Constructed from 1871-1888 for the State, War and Navy Departments, this building has played a significant role in America's political history and architectural heritage. It was designed by Supervising Architect Alfred B. Mullet in the French Second Empire style and contained innovative building systems for the time - waterclosets, passenger elevators and a building-wide convection heating and cooling system.
Public tours are available on Saturday mornings by advance reservation only. To make reservations, please call the Preservation Office on (202) 395-5895.
The Telecommunications Device for the Deaf/Teletypewriter (TDD/TYY) number is (202) 395-9103. To the extent possible, use your local TDD/TYY relay service. For long distance and intercity calls requiring the intervention of a relay agent, utilize the Federal Information Relay Service (FIRS): 1 (800) 877-8339. Requests for sign language interpreters and any other disability related accommodations should be made within 2 weeks of the proposed visit. Alternative formats of the brochure (e.g., braille) may be requested. The building is wheelchair accessible.
You can visit the restored areas of the Old Executive Office Building and learn more about the history of the building on the official OEOB web tour.
The Executive Office of the President (EOP) agencies moved in officially in 1947 after the last of the original occupants, the State Department, moved out. The first EOP agencies to move into the old State Building (as the OEOB was known) were the Bureau of the Budget (now the Office of Management and Budget) and the National Security Council.
OEOB Historical Events Time Line
|1884 ||Meridian conference held at the State Department to establish Greenwich Mean Time and the Prime Meridian. |
|1893 ||First light bulb used in the building. |
|1912 ||Burial service for the sailors recovered from the Maine held on south grounds of the building. |
|1918 ||Building reaches highest occupancy ever with over 4,000 employees; Navy Department vacates. |
|1938 ||War Department vacates. |
|1941 ||Secretary of State Cordell Hull confronts Japanese envoys in Room 208. |
|1947 ||State Department vacates. |
|1955 ||Room 474 - President Eisenhower holds first televised Presidential Press Conference. |
|1971 ||Old Executive Office building placed on National Register. |
|1982 ||Office of Administration establishes Preservation Office. |
|1985 ||Public tour program established. |
Photo by: National Archives, 1969
In 1969, the 30th anniversary of the Executive Office of the President Budget ceremony was held in the Indian Treaty Room, Room 474, in the Old Executive Office Building. This room occupied the Navy library from 1879-1918 and was used by the War Department until circa 1938 when they moved out of the building.
Office of Administration History
In 1977 President Carter consolidated the administrative functions of the then ten agencies of the EOP, by establishing the Office Administration (OA):
On December 12, 1977, President Carter issued an Executive Order defining OA's mission statement. The following excerpt comes from E.O. 12028, the directive that President Carter issued, which defined OA's role:
Sec. 3 (a) The Office of the Adminstration shall provide common administrative support and services to all units within the Execuvtive Office of the President, except for such services provided primarily in direct support of the President. The Office of the Administration shall, upon request, assist the White House Office in performing its role of providing those administrative services which are primarily in direct support of the President.

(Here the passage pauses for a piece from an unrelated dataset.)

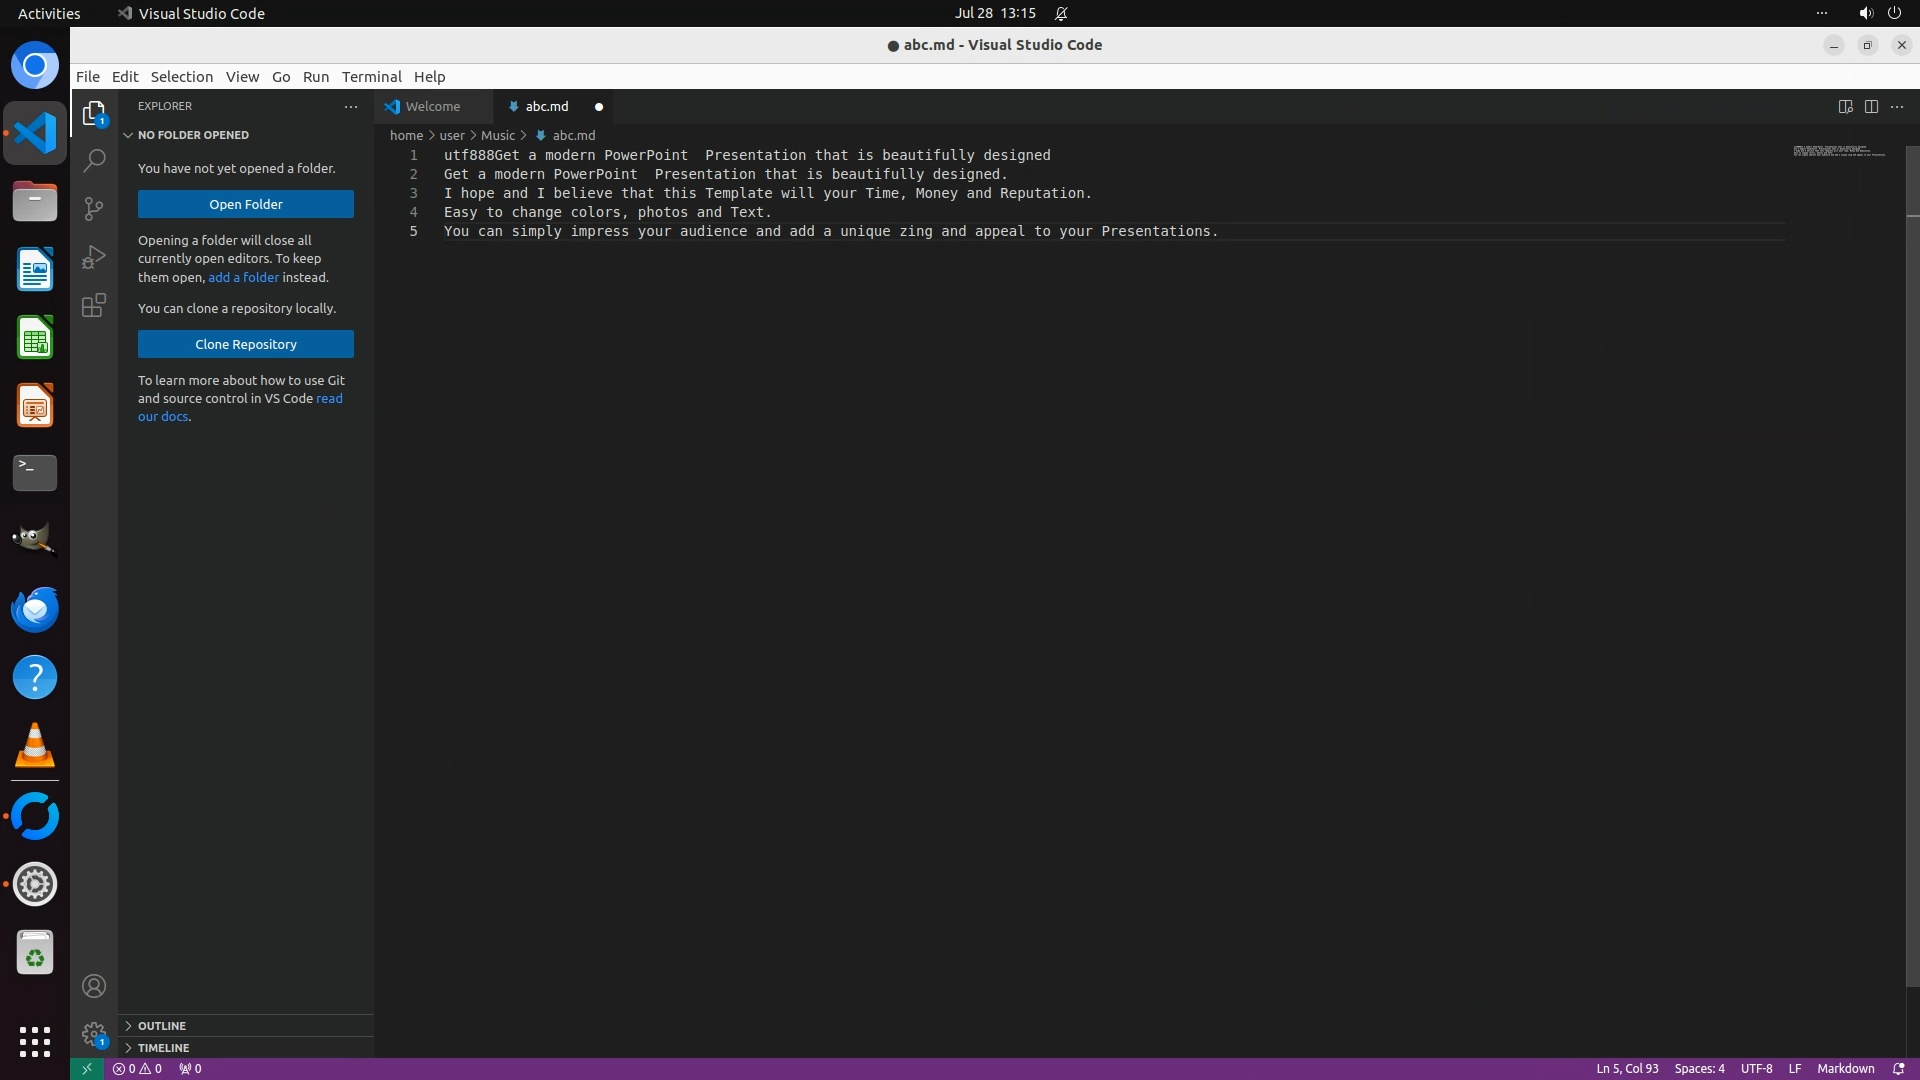Screen dimensions: 1920x1080
Task: Toggle the Explorer view icon
Action: click(94, 113)
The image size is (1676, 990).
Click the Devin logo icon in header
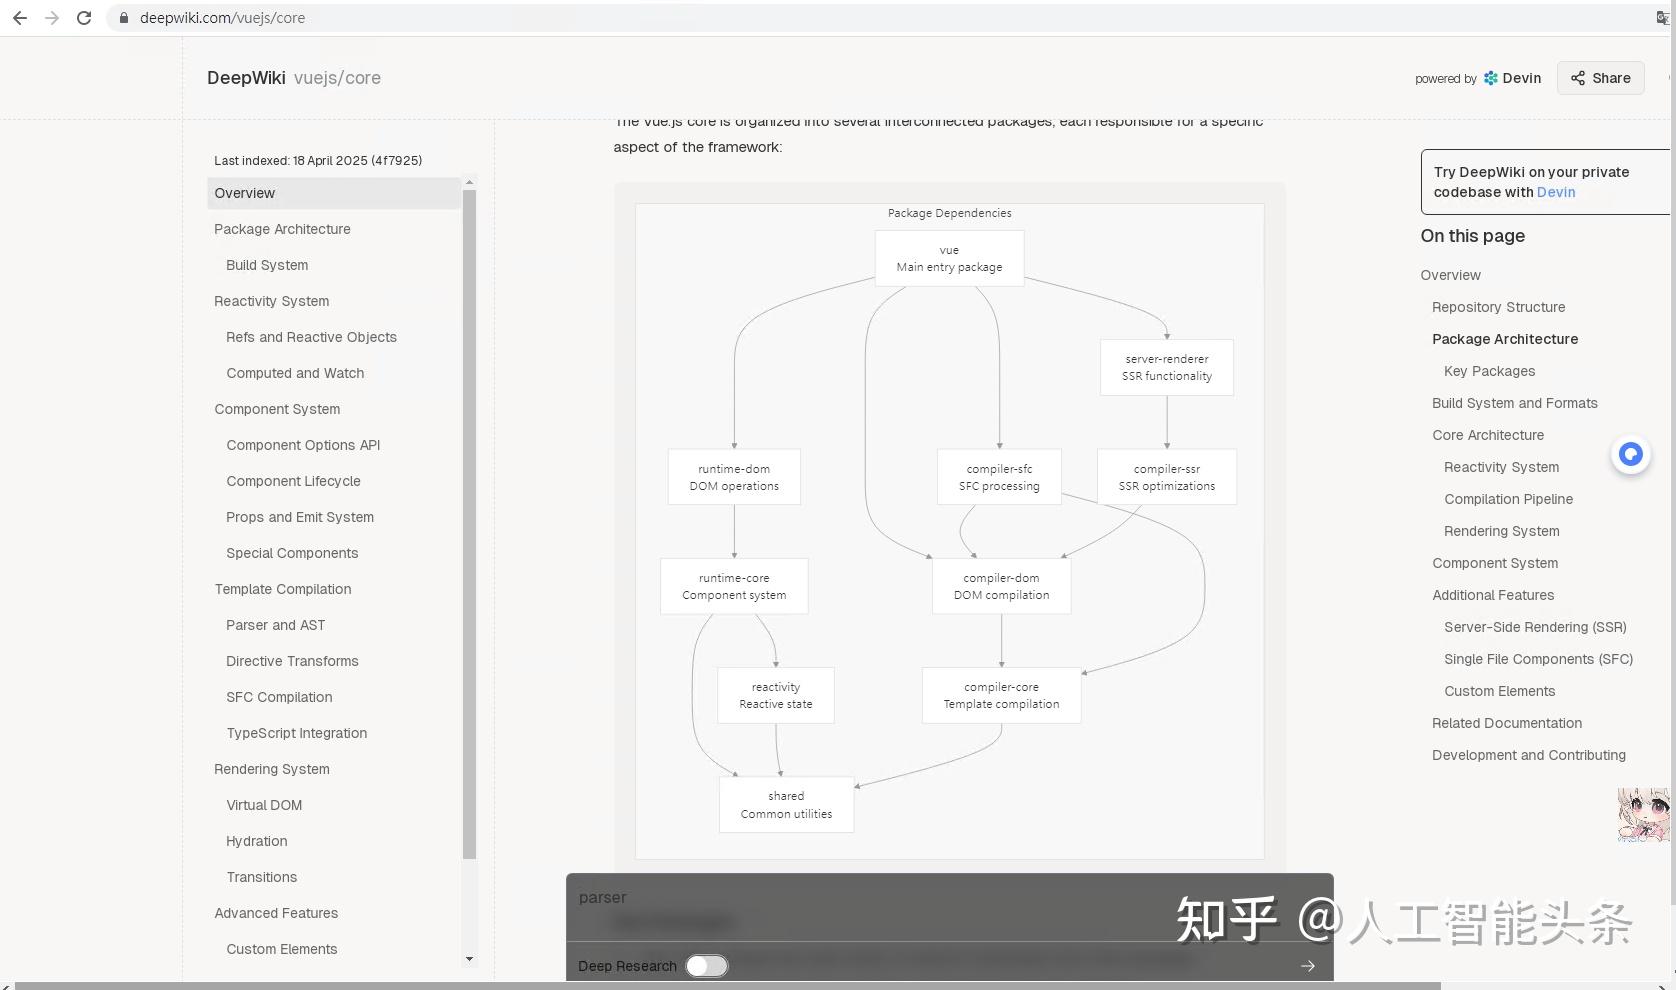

(b) The common administrative support and services provided by the Office of Administration shall encompass all types of administrative support and services that may be used by, or useful to, units within the Executive Office of the President. Such services and support shall include, but not be limited to, providing support services in the following administrative areas:
- personnel management services, including equal employment opportunity programs;
- financial management services;
- data processing, including support and services;
- library, records and information services;
- office services and operations, including mail, messenger, printing and duplication, graphics, word processing, procurement, and supply services; and
- any other administrative support or service which will achieve financial savings and increase efficiency through centralization of the supporting service.